Penelitian ini mempergunakan metode penelitian kepustakaan dan metode
deskriptif-analitik. Teknik pengumpulan datanya ada lima, yaitu (1) membaca
teks, (2) analisis Fry, (3) tes rumpang, (4) observasi, (5) tanya jawab lisan, serta
(5) evaluasi penimbang. Untuk membedah datanya penulis memakai dua pisau
analisis utama yaitu Fry dan Taylor. Penyekoran data dilakukan dengan mengacu
kepada empat standar, yaitu standar (1) Rye, (2) Rankin dan Chulhane, (3) Welton
dan Mallan, serta (4) Zint.
Temuan hasil penelitian mengungkapkan bahwa (1) dilihat dari kajian Fry,
tingkat keterbacaan wacana sampel dalam buku BBI 4B tergolong invalid, BBI
5B rendah, dan BBI 6B nyaris invalid. (2) Dari kajian Taylor terungkap hasil
bahwa wacana sampel dalam ketiga buku tersebut termasuk Frustrasi jika dilihat
dari standar Rye dan tergolong Instruksional dilihat dari standar Rankin dan
Chulhane, Welton dan Mallan, serta Zint. (3) Kompleksitas kalimat menurut
penimbang tidak akan mengganggu pemahaman karena kalimat-kalimat yang
membangun wacana itu umumnya merupakan kalimat sederhana. (4) Kerumitan
kata berdasarkan evaluasi penimbang juga tidak akan mengganggu pemahaman,
karena kata-kata dalam wacana tersebut sudah diajarkan dan tentunya sudah
dikenal siswa. (5) Akan tetapi hasil uji keterpahaman mengungkapkan bahwa
wacana itu ternyata belum mudah dipahami siswa. Realita ini menyisakan celah
untuk diteliti lagi oleh peneliti selanjutnya.

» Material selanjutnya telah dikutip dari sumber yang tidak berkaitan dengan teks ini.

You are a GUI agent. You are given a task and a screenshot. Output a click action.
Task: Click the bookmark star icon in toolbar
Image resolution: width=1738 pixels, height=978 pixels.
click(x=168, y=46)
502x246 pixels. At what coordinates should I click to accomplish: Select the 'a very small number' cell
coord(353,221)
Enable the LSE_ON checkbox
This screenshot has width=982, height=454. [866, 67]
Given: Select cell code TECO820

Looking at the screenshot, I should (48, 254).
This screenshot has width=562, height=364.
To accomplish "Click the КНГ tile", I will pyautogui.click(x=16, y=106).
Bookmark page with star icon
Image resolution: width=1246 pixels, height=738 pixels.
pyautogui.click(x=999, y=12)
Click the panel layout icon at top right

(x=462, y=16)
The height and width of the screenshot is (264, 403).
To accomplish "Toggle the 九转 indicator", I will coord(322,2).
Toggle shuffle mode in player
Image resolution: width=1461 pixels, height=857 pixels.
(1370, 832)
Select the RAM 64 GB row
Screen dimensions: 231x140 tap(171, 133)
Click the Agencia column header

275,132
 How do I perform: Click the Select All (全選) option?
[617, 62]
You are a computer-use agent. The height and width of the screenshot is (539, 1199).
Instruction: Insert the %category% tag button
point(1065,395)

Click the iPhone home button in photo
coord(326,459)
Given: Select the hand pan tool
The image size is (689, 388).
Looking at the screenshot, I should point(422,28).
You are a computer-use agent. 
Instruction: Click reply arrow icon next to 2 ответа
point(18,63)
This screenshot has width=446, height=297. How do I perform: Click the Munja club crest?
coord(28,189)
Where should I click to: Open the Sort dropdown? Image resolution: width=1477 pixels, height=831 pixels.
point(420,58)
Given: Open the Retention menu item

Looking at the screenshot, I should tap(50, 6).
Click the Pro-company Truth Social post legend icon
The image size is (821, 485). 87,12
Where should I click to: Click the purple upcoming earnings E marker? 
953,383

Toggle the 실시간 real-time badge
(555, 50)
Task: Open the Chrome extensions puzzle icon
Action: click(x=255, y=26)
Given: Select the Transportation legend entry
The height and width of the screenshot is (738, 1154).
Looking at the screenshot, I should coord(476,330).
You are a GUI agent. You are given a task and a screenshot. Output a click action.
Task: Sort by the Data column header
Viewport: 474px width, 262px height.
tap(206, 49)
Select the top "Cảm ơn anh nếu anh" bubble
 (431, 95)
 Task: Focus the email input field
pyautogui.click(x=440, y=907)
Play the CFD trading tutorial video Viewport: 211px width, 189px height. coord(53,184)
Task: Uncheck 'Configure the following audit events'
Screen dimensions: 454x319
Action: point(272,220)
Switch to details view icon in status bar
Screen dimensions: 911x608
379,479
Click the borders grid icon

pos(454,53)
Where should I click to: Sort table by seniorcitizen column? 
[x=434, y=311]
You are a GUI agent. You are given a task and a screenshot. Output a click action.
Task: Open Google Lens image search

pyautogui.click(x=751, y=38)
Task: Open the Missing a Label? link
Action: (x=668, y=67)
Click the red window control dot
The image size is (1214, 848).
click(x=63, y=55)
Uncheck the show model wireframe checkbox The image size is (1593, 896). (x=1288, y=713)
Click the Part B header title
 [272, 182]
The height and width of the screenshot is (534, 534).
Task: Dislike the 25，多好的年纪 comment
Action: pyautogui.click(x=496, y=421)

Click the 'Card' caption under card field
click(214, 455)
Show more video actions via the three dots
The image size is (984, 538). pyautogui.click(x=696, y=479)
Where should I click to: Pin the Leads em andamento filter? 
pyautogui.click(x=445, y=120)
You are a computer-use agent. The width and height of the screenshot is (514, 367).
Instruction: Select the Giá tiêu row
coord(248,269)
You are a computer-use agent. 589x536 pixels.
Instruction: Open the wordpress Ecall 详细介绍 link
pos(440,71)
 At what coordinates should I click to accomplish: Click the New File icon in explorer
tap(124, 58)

Berdasarkan temuan di atas, penulis belum merekomendasikan pemakaian
wacana sampel sebagai bahan ajar di SD. Sebaiknya guru menggantinya dengan
wacana buatan sendiri yang lebih kontekstual dan memiliki tingkat keterbacaan
tinggi, dengan mempertimbangkan minat dan latar siswa di setiap sekolah. Jika ini
belum mampu dilakukan, guru dapat memilih wacana lain yang lebih baik.